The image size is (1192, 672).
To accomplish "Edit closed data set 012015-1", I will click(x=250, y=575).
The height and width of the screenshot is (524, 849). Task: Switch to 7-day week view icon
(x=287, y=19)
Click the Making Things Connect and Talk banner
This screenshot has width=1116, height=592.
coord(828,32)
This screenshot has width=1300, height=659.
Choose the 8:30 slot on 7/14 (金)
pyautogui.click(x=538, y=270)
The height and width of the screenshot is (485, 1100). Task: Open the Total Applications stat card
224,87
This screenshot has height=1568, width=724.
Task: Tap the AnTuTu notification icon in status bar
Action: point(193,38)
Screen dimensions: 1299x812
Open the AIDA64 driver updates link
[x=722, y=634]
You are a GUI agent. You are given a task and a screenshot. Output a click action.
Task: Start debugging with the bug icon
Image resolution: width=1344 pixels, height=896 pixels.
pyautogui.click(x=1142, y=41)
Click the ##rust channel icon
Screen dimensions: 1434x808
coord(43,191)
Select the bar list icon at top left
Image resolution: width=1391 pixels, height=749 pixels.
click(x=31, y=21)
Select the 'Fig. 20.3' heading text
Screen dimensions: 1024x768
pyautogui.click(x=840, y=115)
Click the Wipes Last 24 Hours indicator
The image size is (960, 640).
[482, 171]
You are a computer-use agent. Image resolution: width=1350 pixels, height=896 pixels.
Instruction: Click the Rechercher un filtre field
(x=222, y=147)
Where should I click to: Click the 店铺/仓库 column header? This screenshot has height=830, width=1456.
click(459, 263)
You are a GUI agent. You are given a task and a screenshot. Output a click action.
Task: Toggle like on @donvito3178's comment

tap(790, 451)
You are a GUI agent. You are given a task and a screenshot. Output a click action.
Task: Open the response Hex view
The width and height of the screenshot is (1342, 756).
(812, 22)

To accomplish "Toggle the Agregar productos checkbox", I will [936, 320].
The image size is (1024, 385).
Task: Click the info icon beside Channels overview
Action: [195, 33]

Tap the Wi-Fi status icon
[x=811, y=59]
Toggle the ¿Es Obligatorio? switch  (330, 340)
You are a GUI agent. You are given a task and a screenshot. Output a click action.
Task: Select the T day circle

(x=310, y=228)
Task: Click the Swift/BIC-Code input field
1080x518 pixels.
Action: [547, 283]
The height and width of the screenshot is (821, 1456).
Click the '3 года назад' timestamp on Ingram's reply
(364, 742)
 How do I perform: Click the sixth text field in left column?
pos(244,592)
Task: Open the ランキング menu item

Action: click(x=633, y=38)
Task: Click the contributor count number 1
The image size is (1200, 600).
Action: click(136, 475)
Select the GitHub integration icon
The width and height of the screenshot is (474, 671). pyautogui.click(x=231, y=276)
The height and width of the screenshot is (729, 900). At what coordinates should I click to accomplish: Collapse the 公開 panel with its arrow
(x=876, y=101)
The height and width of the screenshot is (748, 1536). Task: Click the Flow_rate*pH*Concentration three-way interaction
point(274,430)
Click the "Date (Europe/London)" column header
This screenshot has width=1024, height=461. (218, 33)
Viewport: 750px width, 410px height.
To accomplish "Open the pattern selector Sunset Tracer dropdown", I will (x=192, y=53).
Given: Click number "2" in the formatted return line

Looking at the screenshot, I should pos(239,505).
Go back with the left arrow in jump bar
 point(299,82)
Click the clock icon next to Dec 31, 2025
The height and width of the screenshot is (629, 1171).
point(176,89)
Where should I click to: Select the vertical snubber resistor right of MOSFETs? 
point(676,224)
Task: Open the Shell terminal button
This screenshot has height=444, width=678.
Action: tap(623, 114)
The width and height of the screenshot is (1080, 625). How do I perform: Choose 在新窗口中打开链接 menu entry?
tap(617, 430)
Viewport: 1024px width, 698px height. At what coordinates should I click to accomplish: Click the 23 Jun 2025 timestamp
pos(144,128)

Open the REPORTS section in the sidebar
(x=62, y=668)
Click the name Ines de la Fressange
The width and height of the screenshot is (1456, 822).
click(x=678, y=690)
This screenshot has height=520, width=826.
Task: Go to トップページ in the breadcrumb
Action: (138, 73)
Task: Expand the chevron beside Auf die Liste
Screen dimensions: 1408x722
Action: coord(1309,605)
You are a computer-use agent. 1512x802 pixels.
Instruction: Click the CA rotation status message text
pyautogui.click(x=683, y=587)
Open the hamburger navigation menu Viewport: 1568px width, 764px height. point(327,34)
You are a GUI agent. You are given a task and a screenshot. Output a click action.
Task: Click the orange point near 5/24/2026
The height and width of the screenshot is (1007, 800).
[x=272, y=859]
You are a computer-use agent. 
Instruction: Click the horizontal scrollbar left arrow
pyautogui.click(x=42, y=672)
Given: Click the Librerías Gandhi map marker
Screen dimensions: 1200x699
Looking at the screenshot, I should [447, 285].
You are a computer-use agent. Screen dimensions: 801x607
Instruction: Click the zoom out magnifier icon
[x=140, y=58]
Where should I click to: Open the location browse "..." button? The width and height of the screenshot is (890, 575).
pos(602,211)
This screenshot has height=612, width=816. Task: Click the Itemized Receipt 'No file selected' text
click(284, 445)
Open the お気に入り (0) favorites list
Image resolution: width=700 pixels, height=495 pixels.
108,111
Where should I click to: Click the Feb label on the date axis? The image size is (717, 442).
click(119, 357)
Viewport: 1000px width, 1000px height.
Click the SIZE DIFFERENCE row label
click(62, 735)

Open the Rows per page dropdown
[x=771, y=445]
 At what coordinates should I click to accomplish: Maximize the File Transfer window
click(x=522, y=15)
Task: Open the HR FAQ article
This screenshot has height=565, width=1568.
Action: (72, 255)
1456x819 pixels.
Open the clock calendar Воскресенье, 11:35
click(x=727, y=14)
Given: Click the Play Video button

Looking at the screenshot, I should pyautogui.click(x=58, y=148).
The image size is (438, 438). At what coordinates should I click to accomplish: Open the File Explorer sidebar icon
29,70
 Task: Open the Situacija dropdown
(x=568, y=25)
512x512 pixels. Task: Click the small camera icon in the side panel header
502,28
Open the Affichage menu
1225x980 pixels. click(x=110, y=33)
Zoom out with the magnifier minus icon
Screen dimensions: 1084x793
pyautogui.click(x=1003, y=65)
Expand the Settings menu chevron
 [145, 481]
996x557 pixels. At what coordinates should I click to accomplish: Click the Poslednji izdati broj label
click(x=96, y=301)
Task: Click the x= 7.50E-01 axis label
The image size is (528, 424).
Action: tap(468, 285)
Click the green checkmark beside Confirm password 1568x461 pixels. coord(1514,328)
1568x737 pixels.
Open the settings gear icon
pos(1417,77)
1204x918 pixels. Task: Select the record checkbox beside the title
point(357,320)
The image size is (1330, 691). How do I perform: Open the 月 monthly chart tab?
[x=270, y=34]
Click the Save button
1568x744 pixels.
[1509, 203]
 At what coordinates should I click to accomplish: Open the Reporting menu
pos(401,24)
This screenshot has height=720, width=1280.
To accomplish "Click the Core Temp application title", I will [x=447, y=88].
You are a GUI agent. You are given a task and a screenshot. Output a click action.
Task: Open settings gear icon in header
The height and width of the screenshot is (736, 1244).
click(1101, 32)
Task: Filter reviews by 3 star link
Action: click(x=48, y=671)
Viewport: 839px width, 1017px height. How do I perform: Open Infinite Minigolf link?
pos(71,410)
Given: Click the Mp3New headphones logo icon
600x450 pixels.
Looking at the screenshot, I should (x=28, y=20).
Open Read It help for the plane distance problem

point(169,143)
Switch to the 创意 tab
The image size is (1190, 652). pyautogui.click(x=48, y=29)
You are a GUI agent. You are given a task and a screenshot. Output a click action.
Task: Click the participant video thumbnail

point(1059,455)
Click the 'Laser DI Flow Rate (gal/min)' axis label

- **EXERCISE OBJECTIVE**
Scan the listing above, and wherever a line holds the word "computer", copy it.

- **SOLUTION**
You are a computer-use agent. Image resolution: width=1350 pixels, height=896 pixels.
You are a computer-use agent. 1512x802 pixels.
You are a computer-use agent. 
You are a computer-use agent. Screen dimensions: 801x607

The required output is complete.